You’ve hung the bird feeder and filled it, only to have it ransacked by squirrels. You’ve tromped through the snow to fill feeders that you can’t even see. You have wondered about the lack of birds in your yard – missing their colorful spring plumage. If you’ve hung a wreath or other decoration on your door, you’ve probably, at one time or another, been dismayed and delighted to open the door and see a mama bird fly away quickly – her carefully built nest left in the protective cradle of the door.
There are ways to avoid bird nests on your doors, and to actually enjoy feeding the birds. In fact, you can manage your garden in a certain way to encourage wildlife and lessen your own work. Here’s how:
Benefits of Feeding Birds
Encroaching commercial and residential development has drastically depleted habitat for birds across North America. They now have a more difficult time finding reliably available food sources, areas for shelter, and water. In the winter, finding water is even more difficult—especially in northern areas where natural water sources freeze.
So, if you’ve heard that feeding birds, or providing them with water or shelter isn’t helpful, think again. Birds with access to food:
- Nest earlier
- Lay more eggs
- Fledge more chicks (raise them to the point of adulthood).

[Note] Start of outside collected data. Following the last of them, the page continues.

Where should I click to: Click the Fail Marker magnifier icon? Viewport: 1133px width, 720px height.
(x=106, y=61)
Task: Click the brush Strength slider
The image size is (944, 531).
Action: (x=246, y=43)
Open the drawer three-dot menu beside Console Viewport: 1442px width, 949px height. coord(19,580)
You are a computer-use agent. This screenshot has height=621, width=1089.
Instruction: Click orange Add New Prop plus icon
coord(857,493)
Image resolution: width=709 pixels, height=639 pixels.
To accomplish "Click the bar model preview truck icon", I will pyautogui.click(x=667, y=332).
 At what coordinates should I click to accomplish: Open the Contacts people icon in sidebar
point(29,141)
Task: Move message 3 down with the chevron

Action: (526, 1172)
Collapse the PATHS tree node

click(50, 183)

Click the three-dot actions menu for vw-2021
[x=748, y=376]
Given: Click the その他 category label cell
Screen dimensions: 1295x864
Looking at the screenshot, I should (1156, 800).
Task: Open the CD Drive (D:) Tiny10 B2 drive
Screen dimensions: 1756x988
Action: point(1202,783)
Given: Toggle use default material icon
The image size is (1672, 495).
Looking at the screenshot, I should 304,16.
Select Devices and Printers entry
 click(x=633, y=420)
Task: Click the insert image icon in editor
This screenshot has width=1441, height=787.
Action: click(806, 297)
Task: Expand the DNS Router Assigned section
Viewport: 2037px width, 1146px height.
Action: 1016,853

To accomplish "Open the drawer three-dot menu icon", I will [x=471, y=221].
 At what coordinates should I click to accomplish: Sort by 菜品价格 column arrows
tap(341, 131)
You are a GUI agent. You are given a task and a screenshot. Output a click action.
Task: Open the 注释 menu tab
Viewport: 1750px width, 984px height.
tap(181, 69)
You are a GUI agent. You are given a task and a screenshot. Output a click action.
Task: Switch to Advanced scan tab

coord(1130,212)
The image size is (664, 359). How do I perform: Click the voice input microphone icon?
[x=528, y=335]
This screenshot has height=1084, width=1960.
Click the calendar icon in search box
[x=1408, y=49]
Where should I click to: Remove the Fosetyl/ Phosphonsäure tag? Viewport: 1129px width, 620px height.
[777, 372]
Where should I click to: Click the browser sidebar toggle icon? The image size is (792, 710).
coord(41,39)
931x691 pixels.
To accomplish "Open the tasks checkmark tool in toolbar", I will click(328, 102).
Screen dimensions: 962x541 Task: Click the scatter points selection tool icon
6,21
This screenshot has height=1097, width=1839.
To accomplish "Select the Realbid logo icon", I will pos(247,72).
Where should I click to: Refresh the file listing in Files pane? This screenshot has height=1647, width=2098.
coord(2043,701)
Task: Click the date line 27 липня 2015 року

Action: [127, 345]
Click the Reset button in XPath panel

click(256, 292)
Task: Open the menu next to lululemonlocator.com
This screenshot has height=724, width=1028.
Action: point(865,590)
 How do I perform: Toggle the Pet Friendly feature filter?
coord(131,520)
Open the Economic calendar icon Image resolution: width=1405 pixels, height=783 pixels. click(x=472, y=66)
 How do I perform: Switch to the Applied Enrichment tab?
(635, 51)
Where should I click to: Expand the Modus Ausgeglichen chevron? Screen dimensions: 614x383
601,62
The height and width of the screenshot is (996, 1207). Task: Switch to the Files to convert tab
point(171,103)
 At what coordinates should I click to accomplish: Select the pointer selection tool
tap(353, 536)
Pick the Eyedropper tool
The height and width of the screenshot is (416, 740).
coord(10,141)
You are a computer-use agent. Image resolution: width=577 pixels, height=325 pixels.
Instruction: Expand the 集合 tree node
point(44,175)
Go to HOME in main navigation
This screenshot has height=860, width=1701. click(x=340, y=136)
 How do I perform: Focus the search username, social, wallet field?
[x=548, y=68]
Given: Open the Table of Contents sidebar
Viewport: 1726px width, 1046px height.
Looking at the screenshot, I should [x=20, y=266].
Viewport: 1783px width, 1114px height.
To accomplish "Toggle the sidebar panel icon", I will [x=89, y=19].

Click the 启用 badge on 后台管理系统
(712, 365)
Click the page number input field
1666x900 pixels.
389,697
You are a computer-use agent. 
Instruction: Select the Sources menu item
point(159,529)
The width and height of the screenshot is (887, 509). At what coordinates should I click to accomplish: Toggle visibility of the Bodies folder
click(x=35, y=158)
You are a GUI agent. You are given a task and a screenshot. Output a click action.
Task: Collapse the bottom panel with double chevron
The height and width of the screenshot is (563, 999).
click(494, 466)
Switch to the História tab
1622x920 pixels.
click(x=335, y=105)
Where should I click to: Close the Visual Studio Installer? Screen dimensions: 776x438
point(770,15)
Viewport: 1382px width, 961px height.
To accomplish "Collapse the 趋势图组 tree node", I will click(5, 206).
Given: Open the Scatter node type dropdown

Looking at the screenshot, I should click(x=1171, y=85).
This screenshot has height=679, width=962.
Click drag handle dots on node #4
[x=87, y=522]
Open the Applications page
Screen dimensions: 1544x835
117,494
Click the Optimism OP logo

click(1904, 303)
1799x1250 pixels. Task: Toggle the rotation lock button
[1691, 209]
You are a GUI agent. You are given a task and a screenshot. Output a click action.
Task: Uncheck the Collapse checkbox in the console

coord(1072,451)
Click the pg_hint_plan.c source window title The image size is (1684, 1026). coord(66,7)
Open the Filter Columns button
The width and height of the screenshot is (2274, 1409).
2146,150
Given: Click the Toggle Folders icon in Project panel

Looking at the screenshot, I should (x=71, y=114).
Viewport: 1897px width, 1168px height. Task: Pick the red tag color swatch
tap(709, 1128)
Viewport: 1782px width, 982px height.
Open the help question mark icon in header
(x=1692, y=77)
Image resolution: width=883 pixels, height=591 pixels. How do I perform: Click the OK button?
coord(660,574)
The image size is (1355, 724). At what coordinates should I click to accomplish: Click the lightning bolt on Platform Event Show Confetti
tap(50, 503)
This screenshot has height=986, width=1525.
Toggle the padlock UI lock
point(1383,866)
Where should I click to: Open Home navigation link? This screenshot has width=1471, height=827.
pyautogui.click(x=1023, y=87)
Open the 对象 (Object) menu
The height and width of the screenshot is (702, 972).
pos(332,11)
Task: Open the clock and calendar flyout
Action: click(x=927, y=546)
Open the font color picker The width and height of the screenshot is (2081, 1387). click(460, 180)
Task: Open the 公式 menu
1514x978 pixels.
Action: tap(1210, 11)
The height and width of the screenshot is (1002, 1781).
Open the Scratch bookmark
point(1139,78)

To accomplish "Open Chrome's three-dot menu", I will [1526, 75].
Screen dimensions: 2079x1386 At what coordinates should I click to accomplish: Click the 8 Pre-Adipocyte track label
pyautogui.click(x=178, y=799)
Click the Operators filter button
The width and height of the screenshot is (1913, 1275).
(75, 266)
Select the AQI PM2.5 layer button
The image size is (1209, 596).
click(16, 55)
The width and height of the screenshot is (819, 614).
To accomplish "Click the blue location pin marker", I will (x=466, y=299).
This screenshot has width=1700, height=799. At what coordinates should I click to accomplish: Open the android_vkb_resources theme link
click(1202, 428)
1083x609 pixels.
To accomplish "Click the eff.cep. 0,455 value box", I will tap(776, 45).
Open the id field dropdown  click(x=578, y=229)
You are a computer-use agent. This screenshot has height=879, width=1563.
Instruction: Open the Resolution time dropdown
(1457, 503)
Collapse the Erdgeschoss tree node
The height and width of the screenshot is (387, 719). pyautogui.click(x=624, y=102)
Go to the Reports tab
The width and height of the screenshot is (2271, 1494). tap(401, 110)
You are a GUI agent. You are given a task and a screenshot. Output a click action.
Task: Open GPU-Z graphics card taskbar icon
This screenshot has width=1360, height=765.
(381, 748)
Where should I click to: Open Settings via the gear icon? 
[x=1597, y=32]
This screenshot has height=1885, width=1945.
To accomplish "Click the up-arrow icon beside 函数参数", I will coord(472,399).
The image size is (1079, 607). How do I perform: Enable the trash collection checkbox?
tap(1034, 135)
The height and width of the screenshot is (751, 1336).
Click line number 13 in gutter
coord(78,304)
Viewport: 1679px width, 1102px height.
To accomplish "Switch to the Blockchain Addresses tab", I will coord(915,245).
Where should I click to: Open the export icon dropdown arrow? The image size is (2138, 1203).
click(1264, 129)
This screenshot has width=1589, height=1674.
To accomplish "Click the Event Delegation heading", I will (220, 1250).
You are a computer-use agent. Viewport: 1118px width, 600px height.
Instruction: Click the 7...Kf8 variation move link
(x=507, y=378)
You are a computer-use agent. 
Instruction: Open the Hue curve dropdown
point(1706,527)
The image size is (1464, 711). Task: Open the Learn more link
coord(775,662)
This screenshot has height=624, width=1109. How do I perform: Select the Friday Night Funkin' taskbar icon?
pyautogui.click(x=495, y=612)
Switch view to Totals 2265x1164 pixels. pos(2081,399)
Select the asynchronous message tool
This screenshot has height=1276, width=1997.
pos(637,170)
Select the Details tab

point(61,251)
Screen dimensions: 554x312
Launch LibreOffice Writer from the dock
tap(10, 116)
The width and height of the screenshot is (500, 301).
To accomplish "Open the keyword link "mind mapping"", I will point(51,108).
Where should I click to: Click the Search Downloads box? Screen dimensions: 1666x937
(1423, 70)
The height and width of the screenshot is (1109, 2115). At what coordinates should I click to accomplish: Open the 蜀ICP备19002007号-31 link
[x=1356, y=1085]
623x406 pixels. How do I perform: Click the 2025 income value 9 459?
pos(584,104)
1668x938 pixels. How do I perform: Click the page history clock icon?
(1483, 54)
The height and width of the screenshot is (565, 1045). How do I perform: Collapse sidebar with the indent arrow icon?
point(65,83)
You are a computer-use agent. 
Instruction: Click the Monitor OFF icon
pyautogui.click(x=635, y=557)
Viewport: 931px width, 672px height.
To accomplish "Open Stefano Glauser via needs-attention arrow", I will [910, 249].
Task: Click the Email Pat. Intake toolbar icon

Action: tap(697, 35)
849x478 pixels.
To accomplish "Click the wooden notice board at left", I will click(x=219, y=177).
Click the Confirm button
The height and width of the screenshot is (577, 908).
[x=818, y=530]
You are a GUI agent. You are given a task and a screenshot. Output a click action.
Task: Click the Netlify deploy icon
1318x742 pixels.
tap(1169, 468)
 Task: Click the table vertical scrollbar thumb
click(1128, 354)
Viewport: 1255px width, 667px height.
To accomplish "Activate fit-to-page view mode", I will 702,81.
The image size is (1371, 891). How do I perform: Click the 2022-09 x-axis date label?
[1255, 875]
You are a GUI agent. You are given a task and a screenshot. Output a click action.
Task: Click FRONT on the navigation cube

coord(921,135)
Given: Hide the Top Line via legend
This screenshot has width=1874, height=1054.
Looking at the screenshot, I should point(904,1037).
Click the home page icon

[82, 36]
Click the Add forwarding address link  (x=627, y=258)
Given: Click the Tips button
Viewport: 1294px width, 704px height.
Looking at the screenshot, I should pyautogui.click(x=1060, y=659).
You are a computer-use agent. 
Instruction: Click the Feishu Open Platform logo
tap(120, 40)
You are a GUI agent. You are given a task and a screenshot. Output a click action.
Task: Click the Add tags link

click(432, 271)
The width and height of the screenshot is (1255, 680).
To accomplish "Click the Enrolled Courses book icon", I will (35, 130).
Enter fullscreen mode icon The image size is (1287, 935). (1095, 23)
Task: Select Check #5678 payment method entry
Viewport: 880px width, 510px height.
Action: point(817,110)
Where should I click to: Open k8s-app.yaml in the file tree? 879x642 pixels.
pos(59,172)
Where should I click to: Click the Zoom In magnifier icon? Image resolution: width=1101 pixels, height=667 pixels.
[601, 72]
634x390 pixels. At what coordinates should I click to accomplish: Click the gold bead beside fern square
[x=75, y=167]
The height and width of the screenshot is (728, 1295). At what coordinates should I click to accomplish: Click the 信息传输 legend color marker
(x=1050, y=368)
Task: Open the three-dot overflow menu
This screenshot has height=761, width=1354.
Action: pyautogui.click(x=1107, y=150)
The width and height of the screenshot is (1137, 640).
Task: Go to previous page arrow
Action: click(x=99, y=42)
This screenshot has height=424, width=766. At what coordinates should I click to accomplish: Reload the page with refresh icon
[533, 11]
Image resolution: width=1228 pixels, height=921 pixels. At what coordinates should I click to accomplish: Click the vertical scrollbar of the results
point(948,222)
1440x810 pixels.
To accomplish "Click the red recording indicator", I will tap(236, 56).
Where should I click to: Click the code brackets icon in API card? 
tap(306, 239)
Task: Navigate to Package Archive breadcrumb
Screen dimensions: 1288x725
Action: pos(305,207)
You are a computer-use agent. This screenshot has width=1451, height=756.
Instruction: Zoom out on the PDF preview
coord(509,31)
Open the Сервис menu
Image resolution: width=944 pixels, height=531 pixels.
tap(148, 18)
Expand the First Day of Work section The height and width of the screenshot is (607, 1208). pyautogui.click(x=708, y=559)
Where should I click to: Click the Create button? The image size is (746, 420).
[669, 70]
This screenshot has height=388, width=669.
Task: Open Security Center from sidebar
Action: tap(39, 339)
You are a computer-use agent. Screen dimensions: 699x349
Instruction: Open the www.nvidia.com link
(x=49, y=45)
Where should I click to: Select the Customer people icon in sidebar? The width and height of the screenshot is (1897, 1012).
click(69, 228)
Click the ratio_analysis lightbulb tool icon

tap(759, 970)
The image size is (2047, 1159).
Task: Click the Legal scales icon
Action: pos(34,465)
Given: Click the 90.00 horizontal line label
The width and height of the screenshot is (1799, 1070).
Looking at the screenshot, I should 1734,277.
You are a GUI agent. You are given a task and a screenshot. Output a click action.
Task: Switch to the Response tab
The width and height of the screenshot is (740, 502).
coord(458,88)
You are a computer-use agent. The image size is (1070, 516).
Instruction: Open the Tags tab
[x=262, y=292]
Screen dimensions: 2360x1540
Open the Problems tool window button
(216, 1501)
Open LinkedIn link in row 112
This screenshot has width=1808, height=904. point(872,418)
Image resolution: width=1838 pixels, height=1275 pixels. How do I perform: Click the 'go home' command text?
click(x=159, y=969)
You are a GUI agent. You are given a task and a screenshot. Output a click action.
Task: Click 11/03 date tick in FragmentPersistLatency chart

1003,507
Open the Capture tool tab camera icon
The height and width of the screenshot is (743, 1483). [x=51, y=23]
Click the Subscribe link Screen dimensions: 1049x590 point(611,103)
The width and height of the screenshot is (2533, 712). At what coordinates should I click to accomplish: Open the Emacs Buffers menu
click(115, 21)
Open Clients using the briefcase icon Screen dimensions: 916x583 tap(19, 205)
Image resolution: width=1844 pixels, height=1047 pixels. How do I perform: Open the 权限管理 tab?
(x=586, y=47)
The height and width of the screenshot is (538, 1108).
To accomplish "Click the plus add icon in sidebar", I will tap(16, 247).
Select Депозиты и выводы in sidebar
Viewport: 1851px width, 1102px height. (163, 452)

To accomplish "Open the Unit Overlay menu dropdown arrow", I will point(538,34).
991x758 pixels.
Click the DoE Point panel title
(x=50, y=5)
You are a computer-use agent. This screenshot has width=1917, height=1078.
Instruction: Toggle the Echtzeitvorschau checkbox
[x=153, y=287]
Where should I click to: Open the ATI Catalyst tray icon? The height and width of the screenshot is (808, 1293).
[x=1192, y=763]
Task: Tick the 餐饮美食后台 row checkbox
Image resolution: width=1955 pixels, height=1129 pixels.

According to the Cornell Lab of Ornithology, feeding birds during their fall migration can provide them with that extra boost of energy they need to make to their winter vacation destination. Make sure that you hang your feeder where you can see it from a kitchen window, or a window you look out of frequently. That way you’ll get the most enjoyment out of your feeder. Bird feeders are one way to provide food. There’s another way: planting native plants in your garden.
Gardening for Wildlife
Start by planting a variety of trees, shrubs, flowers and fruits that birds like to eat. In addition to providing food, these plants will also provide shelter for birds. Remember that planting things at different heights in the garden provides food and shelter for ground-nesting birds, as well as tree-nesting birds.
Once your plants are established, when the end of the season nears, stop deadheading perennials and annuals, and let fruit lay where it falls. The seed heads from flowers and trees will give birds and other wildlife tasty snacks.
To encourage birds and butterflies, plant things that are native to your area—that the native birds will gravitate to first.
Keep Birds Away from the Front Door
Give them bird houses! If a bird nests in your front door, it is probably because that’s the best, most sheltered spot it could find. Help the birds feel comfy without inconveniencing you or the new babies, when they hatch. Hang a bird house. Make sure to hang the bird house in a sheltered area, near a food source and fresh water source. You and your birds will be happier.